The man with the black hoodie
I found this interesting so I wanna tell you my own story. You know, at least the whole people in this world is afraid of darkness, it's a public fear because everyone is afraid of everything invisible.
I don't remember when it has begun but I used to imagine a man wearing a black hoodie standing over my bedroom's window when I was a kid. His face was all covered in dark but I somehow felt like he's gazing at me.
You know it was so scary. My greatest fear at that age was that imagination which I had created myself. It was the fear I had in my childhood but it was with me everywhere dark, every time alone.

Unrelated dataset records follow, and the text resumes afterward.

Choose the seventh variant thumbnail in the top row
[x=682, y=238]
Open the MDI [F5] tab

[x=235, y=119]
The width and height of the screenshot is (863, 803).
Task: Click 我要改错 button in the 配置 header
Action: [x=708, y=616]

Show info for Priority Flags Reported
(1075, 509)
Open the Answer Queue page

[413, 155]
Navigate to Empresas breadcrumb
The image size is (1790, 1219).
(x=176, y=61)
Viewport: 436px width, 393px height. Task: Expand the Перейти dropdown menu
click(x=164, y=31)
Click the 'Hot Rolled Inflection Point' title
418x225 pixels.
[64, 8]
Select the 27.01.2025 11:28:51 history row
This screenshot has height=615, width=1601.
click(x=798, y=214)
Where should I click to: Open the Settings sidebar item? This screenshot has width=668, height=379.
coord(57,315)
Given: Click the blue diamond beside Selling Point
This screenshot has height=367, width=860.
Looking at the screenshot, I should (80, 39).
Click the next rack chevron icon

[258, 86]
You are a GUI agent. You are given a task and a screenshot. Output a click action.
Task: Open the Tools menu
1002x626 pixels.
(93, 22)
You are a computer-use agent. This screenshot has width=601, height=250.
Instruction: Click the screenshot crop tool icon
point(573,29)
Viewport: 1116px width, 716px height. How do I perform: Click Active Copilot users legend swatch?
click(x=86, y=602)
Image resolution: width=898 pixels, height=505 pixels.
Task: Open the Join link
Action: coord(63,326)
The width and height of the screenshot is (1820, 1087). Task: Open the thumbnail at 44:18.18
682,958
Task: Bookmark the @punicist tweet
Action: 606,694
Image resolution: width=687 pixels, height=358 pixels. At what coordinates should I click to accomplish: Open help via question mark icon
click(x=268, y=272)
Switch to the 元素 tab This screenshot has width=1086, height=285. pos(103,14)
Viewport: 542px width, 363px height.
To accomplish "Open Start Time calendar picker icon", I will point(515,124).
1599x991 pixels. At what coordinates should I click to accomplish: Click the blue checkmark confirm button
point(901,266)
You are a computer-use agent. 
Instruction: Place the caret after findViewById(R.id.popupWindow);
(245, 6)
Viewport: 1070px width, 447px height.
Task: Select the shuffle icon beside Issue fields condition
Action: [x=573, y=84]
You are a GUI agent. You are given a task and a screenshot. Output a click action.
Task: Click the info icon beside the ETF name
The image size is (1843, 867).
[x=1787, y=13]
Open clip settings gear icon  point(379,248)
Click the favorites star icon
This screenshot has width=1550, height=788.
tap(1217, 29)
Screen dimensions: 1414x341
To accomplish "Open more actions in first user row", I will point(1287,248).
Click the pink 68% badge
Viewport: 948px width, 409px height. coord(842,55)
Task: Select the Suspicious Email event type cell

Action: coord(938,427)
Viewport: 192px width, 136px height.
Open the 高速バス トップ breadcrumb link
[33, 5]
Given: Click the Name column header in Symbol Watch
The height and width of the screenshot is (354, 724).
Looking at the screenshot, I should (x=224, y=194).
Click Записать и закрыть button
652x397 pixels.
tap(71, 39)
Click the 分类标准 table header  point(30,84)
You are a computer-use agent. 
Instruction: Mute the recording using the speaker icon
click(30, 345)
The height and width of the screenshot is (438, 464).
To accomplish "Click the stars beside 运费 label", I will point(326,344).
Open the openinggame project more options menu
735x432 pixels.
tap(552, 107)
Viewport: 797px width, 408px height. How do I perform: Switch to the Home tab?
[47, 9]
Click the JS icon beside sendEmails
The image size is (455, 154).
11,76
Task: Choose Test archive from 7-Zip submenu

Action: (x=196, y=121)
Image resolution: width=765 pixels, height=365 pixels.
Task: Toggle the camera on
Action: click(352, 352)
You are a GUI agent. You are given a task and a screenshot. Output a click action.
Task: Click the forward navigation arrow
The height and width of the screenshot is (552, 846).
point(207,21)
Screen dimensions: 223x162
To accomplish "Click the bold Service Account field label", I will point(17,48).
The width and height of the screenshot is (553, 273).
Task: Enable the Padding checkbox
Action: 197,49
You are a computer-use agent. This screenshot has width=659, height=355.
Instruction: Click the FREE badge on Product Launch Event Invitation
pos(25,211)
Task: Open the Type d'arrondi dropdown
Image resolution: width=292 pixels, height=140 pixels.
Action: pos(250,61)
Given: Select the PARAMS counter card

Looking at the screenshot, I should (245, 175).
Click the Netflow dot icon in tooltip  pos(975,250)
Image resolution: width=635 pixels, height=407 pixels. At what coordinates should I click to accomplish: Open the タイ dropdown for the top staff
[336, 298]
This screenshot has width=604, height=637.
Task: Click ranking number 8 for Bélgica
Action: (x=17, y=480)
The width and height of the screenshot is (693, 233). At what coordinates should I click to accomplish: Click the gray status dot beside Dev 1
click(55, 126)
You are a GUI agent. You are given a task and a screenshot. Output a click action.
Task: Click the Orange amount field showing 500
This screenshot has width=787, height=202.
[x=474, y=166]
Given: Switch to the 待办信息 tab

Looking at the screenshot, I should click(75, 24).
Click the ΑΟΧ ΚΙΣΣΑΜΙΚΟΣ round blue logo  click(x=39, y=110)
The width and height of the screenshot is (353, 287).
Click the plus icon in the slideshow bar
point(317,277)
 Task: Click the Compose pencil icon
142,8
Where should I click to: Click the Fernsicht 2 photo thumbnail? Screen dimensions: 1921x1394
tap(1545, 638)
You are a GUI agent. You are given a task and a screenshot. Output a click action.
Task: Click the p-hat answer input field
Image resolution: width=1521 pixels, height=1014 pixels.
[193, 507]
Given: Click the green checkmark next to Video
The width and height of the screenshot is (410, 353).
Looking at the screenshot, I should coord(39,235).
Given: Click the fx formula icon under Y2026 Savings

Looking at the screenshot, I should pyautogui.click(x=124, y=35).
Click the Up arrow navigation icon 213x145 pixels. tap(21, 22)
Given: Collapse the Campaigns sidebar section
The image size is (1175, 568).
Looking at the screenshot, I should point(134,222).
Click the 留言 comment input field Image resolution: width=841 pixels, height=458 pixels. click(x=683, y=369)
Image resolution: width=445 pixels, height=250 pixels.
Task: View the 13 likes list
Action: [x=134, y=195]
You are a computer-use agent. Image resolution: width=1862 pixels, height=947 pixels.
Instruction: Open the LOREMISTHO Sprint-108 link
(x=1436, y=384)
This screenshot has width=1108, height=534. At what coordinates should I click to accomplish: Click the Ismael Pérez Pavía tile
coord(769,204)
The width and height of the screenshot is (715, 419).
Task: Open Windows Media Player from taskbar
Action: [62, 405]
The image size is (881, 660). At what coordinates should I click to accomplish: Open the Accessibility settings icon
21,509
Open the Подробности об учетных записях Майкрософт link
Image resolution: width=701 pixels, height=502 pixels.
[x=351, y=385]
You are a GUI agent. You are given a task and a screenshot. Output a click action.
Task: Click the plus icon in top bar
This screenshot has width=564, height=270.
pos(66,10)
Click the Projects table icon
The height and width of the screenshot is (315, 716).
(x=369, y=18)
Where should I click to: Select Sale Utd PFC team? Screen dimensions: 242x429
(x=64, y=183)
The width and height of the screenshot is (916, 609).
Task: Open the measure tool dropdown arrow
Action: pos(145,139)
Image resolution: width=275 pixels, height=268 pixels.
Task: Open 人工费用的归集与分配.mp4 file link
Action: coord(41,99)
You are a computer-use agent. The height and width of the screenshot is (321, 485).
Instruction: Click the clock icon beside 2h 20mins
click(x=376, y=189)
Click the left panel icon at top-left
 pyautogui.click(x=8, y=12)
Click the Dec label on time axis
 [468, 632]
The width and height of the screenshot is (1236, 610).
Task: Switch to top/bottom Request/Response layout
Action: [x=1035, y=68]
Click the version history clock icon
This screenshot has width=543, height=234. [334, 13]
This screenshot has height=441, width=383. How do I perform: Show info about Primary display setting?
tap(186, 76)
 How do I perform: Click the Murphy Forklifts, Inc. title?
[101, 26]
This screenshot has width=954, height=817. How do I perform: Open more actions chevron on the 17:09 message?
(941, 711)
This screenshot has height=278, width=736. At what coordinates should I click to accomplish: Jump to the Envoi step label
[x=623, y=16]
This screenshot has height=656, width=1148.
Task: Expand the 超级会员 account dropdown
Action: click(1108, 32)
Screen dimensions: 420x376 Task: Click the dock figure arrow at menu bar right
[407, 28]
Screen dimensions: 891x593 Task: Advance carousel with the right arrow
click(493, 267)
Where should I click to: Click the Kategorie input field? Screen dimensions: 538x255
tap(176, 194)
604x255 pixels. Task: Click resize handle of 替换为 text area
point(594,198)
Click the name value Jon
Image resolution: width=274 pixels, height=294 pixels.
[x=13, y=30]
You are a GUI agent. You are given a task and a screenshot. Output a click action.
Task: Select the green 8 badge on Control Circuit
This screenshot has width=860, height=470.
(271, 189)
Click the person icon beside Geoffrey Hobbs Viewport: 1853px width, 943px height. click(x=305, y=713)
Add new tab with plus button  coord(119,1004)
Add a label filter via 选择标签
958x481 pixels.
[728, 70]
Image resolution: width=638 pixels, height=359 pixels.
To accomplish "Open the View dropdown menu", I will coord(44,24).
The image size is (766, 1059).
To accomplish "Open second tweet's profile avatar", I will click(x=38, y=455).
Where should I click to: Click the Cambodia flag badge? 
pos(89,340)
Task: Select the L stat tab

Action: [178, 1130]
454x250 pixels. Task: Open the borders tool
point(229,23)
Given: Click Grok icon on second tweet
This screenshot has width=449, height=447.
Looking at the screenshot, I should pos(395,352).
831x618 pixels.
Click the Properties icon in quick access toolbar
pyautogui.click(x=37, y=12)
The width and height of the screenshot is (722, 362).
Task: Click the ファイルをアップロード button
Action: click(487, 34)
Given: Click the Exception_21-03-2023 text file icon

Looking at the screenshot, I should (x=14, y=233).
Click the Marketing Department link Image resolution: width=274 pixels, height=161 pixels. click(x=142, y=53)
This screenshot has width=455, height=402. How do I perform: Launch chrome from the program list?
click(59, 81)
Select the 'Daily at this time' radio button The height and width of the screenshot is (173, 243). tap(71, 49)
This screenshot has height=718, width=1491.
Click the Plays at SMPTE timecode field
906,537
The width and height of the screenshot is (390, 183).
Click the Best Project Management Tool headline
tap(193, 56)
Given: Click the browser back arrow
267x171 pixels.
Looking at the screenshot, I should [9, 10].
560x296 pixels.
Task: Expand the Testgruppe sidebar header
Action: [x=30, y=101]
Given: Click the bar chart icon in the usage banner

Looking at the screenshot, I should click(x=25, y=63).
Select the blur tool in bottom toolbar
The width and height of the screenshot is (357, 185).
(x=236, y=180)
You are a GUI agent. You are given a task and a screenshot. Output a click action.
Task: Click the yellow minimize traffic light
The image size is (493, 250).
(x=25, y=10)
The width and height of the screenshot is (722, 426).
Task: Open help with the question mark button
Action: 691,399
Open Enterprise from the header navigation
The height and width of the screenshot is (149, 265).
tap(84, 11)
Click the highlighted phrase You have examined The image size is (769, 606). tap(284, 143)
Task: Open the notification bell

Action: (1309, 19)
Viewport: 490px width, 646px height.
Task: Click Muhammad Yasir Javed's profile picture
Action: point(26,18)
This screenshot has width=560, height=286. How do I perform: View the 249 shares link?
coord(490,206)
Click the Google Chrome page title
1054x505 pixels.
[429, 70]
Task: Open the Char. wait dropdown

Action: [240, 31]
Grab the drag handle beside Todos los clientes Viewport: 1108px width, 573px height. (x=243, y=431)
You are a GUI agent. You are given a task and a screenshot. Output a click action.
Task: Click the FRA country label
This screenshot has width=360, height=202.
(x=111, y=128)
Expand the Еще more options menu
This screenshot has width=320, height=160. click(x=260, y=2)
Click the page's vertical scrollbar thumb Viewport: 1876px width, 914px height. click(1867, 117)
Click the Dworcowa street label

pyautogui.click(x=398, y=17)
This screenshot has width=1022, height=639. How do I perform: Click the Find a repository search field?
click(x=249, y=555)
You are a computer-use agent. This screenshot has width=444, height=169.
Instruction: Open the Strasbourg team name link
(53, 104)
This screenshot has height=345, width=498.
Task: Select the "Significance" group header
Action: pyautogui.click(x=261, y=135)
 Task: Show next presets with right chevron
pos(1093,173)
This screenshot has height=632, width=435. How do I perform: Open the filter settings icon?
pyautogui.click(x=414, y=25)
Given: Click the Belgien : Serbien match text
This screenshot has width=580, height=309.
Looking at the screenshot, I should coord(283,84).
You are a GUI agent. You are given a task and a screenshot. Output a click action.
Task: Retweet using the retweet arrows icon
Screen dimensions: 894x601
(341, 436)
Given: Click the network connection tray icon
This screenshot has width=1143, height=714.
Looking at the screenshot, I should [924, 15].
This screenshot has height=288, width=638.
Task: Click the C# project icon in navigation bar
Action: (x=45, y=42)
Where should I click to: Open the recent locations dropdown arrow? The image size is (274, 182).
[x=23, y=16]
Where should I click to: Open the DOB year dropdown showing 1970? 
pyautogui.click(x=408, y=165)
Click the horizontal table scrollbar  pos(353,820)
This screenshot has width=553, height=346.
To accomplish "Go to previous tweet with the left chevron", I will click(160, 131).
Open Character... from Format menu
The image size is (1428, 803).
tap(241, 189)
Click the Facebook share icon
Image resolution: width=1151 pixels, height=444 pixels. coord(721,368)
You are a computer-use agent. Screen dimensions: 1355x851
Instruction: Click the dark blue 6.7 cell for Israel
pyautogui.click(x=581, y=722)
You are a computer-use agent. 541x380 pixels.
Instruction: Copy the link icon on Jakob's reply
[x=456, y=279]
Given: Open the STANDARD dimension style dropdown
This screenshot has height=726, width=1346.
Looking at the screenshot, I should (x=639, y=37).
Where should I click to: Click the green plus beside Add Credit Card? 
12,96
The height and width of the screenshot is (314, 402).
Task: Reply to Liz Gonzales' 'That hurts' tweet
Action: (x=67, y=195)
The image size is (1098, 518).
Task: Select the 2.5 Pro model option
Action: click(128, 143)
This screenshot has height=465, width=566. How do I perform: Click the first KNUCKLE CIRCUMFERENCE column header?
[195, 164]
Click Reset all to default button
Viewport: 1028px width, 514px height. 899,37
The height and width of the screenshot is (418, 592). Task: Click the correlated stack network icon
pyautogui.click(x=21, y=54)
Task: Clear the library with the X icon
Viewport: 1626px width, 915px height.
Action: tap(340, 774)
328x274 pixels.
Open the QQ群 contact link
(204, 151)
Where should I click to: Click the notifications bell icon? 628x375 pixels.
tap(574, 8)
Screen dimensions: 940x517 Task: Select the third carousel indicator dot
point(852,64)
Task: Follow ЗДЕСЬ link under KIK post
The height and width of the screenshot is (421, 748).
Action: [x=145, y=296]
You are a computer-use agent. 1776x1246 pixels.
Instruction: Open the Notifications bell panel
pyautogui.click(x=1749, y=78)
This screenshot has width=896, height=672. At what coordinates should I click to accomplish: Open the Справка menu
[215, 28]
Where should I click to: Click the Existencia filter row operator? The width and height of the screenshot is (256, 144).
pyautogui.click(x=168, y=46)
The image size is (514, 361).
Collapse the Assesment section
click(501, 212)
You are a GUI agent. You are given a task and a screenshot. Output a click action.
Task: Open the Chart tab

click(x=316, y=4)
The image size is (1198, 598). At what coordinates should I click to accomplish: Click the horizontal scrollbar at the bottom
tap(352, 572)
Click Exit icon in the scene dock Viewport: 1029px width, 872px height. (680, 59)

I was always afraid if sometime I welter on my bed and see him standing upon me but he was always standing on the other side of window.
I had that fear till I became 11. I was wondering why is he always standing over windows watching me, so one night I decided to break through my fear. Every Friday nights my parents went to family parties (I hate family parties!) and I got to be alone at home.
For reducing a little of the terrifying space I turn all the lights on, but I didn't that night. I walked outside the house to the garden, watching all around to see if I could find him. I was so scared.
You can't imagine how much frightening our house could be in the night and the backyard of course. My heart was going to explode but I pushed myself to keep searching around. I walked into every dark corners of our yard and garden which I was afraid to walk in before but I found no man in the black hoodie.
Huh, I was kinda disappointed after that but finally I broke my fear of darkness. I found no man in the black hoodie that night because there was no such person and I saw him no more after that night.
I'm still afraid of darkness, who doesn't, but I'm afraid no more to walk into it. I learned many things that from night and you know... there is nothing scarier than your mind!!